Ebola's Legacy of Disability

A Survivor Advocate Helps a Young Ebola Survivor Hear Again


11-year-old Kadiatu Josiah lost her hearing after surviving Ebola in 2014.
11-year-old Kadiatu Josiah lost her hearing after surviving Ebola in 2014. Photo: JSI/APC Sierra Leone

Kadiatu Josiah was nine when she lost her mother to Ebola in 2014. Kadiatu’s mother, who was a nurse, contracted the Ebola virus while treating an infected patient. She was among more than 200 health professionals who died while providing care to patients during the outbreak. She ended up spreading the virus to six other members in the family, including her husband. Only Kadiatu, her step-mother, and aunt survived.

The Ebola virus disease (EVD) outbreak devastated Sierra Leone’s already fragile health sector. Many of the more than 3,000 survivors were left with ongoing medical complications,including fatigue, neurological and joint pains, mental health issues, eye sight and hearing impairments, and fertility concerns—as well as having to face harsh economic situations related to loss of livelihoods, stigma, and discrimination.

When Kadiatu emerged from the Ebola Treatment Center alive, her step-mother and aunt celebrated her return. But quickly thereafter she experienced a temporary loss of vision. She was taken to the Sarolla Eye Clinic in Freetown for treatment, and Kadiatu slowly regained her sight. But soon after, however, she lost her hearing.


The 11-year-old’s hearing loss was discovered by survivor advocate (SA) supervisor Osman Turay. Osman was trained by the Advancing Partners & Communities project’s local partner, GOAL, to identify EVD survivors and ensure that they receive treatment for any ongoing health issues.

Osman met with Kadiatu and worked with a referral coordinator (RC), also trained by the project, to ensure that she would receive appropriate treatment. Kadiatu got a referral to Connaught Hospital, the largest hospital in Sierra Leone, where doctors examined her and fitted her with a hearing aid.
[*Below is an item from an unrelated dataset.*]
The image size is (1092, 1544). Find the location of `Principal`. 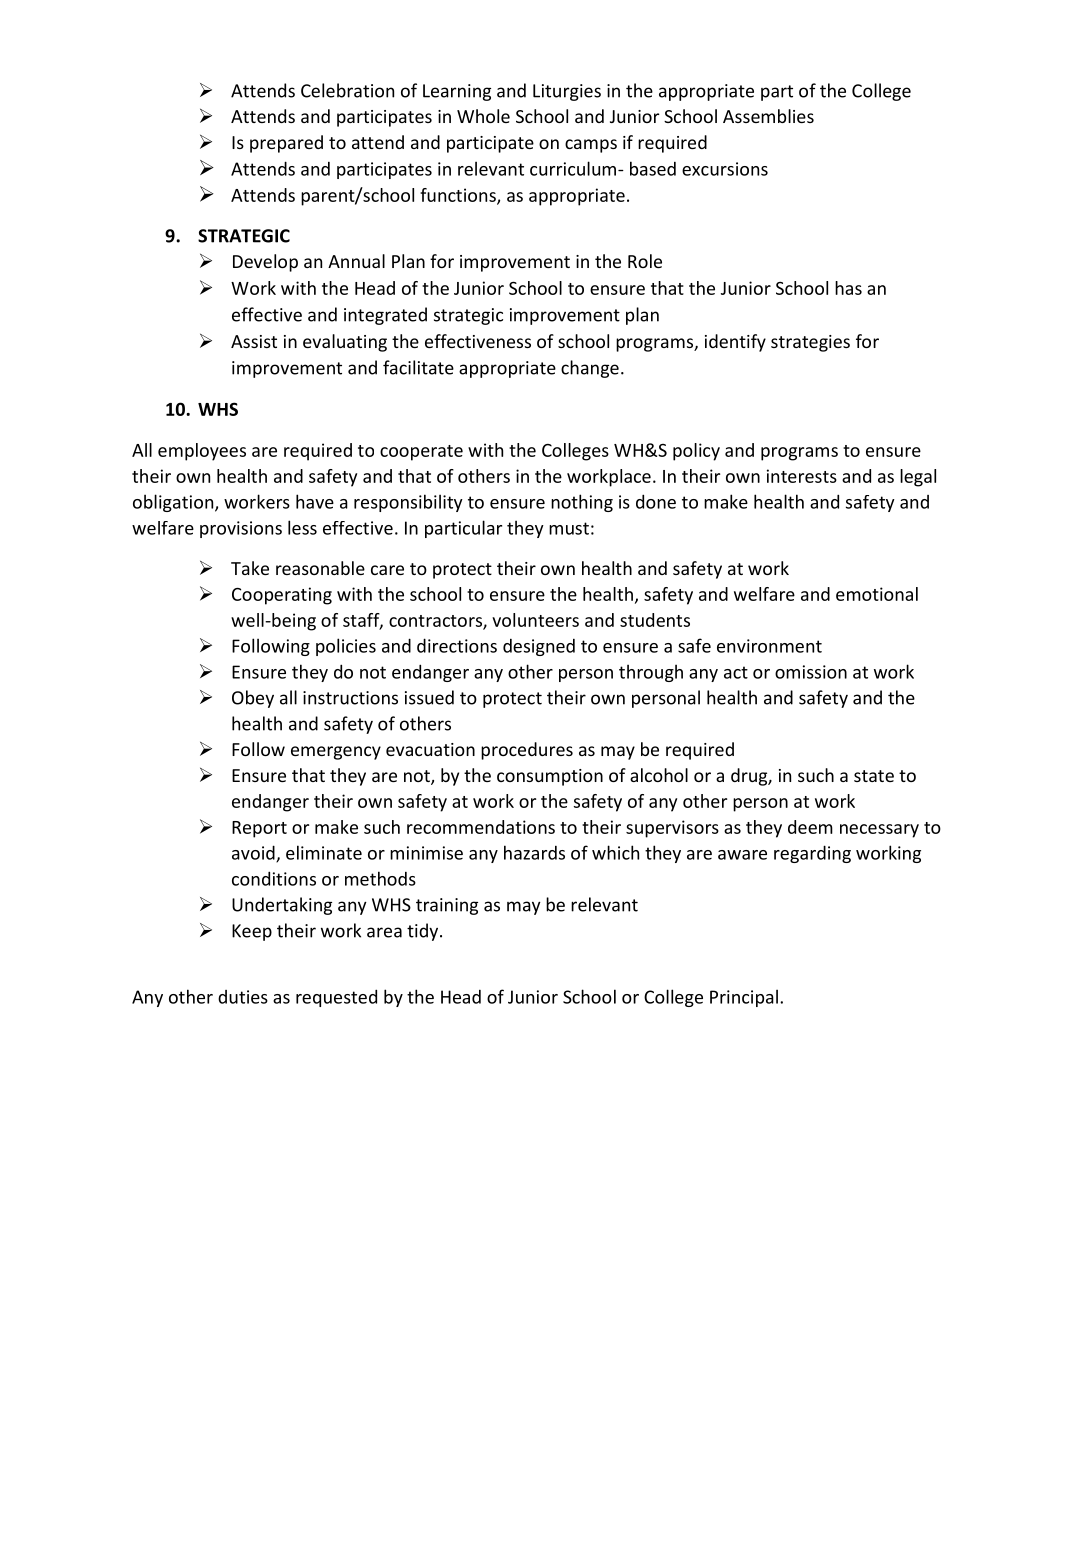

But even with help from the Government and the project, living with the effects of Ebola is difficult. Kadiatu faces stigma in school because of her disability and the family must ensure they always have a supply of batteries for the hearing aid. “She is a bright and intelligent girl who used to hear clearly before she was infected,” says her stepmother, also named Kadiatu Josiah. “But now, she uses a hearing aid otherwise she hears nothing.”

Advancing Partners & Communities provides support to SAs, SA supervisors, and RCs who help Ebola survivors get the care they need. SAs and SA supervisors go into communities and provide health advice and assistance to survivors with medical conditions so they can get access to treatment under the Sierra Leone Government-sponsored Free Health Care Initiave (FHCI).
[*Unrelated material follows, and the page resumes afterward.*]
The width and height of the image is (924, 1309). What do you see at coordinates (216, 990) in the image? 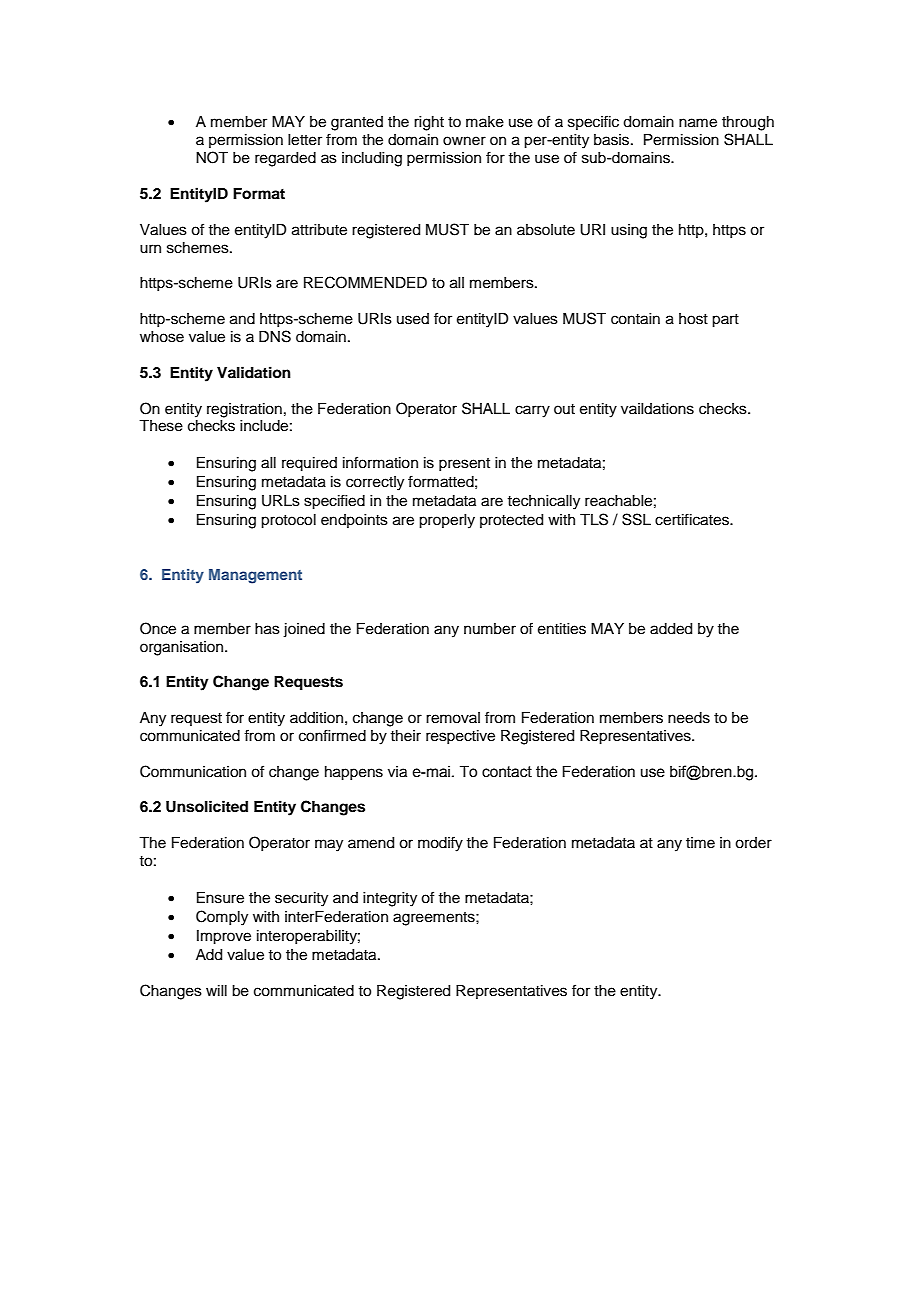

To help respond to the emerging health issues of EVD survivors like Kadiatu, JSI, through the USAID-funded Advancing Partners & Communities project, is supporting the Government’s Comprehensive Program for Ebola Survivors (CPES), jointly led by the Ministry of Health and Sanitation (MOHS) and the Ministry of Social Welfare, Gender and Children’s Affairs.


A hearing aid has enabled Kadiatu to stay in school.
A hearing aid has enabled Kadiatu to stay in school. Photo: JSI/APC Sierra Leone

Through CPES, Kadiatu was identified and referred to a tertiary health facility that was able to provide the support she needed. Thanks to CPES and the project’s support, Kadiatu now has a hearing aid, which enables her to stay in school.

The Advancing Partners & Communities project works to prevent further EVD transmission and to improve access to quality health services for survivors by strengthening the health system’s ability to provide specialized services. As part of our support to the CPES program, the project has trained and mentored RCs, SAs, and SA supervisors, who are essential to linking EVD survivors with quality health services.

Through March 2018, the RCs supported 6,039 referrals for vulnerable population groups identified by the MOHS under the FHCI, which covers children under five, pregnant women, breastfeeding mothers, and EVD survivors.